===== TASK INPUTS

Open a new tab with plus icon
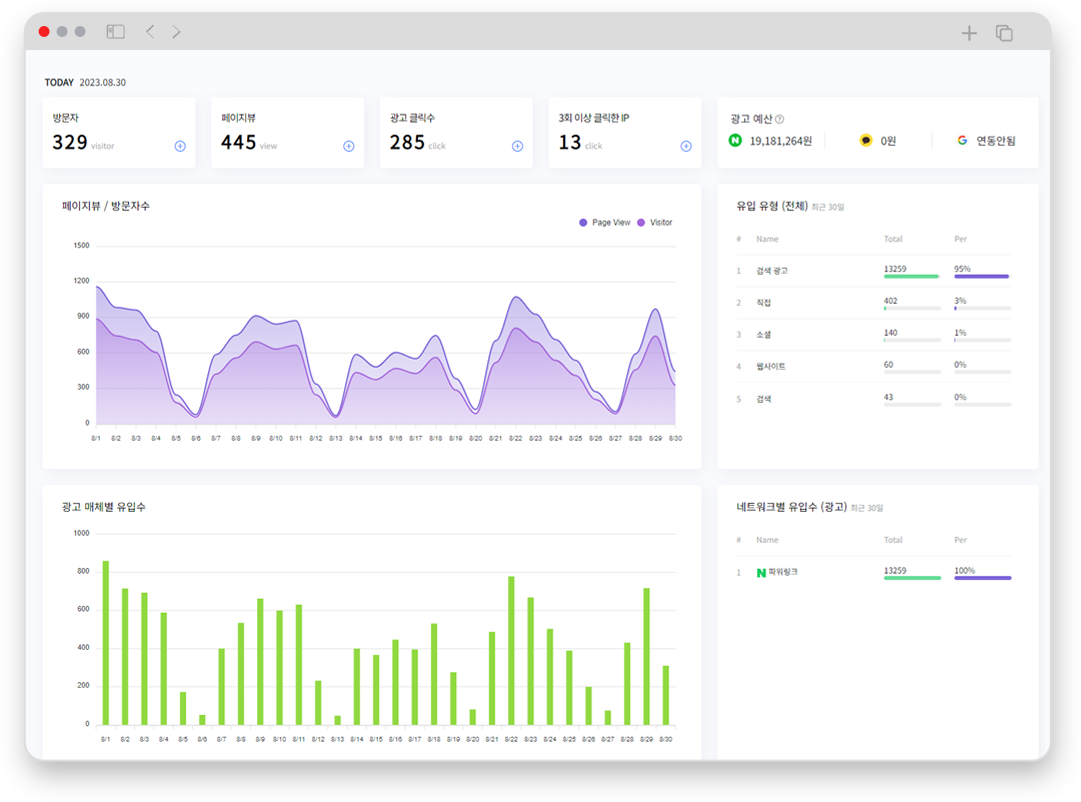The width and height of the screenshot is (1081, 802). pyautogui.click(x=969, y=33)
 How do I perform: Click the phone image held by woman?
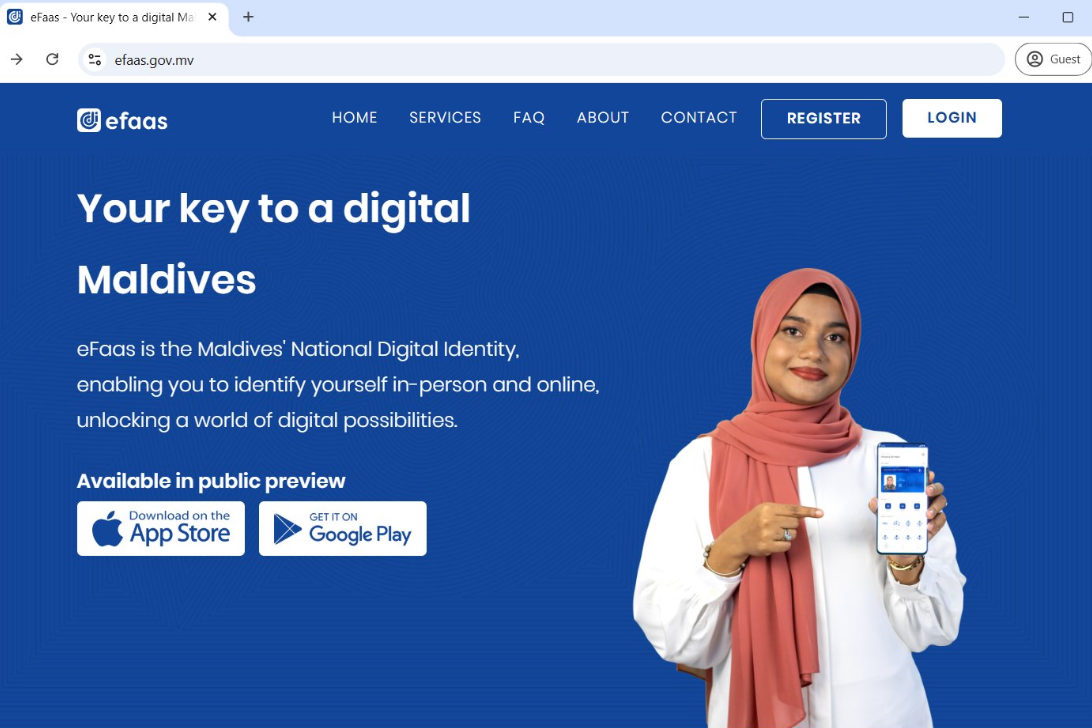pos(903,499)
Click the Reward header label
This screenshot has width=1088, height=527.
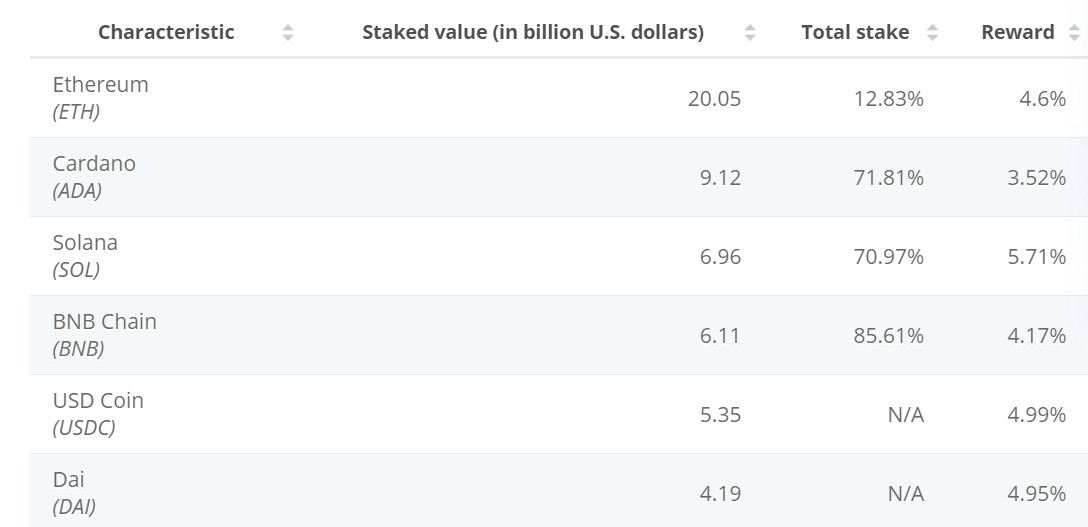point(1018,33)
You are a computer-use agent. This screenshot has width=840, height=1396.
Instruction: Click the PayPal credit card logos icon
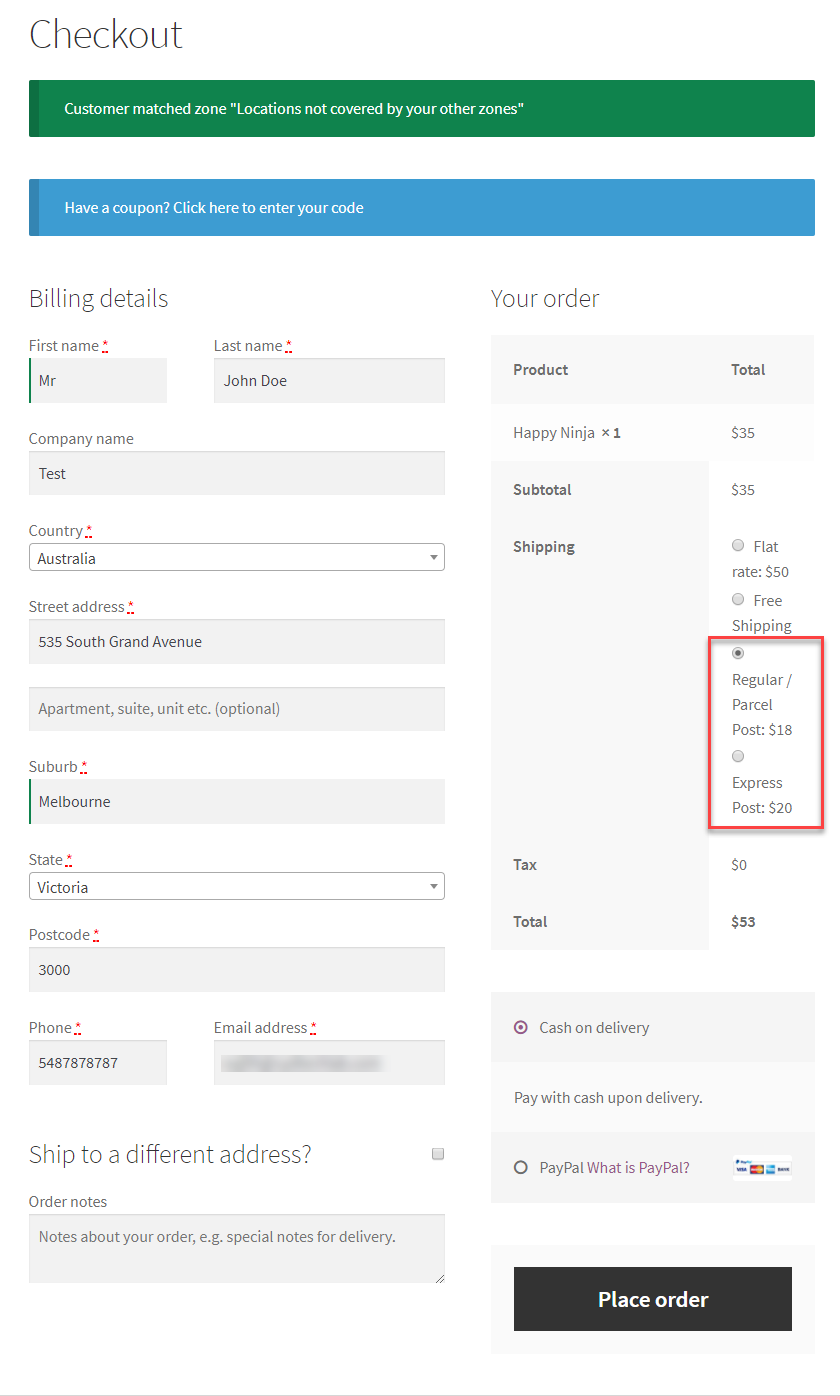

==========

→ WRITTEN INSTRUCTION
Rewrite the lines of all the records above as a Markdown table with the columns "Row" and "Line", where "Row" holds a sequential number and "Line" holds the line's text. Omit blank lines and the pictures.

→ EXPECTED OUTPUT
| Row | Line |
|---|---|
| 1 | Open a new tab with plus icon |
| 2 | The width and height of the screenshot is (1081, 802). pyautogui.click(x=969, y=33) |
| 3 |  How do I perform: Click the phone image held by woman? |
| 4 | pos(903,499) |
| 5 | Click the Reward header label |
| 6 | This screenshot has width=1088, height=527. |
| 7 | point(1018,33) |
| 8 | You are a computer-use agent. This screenshot has width=840, height=1396. |
| 9 | Instruction: Click the PayPal credit card logos icon |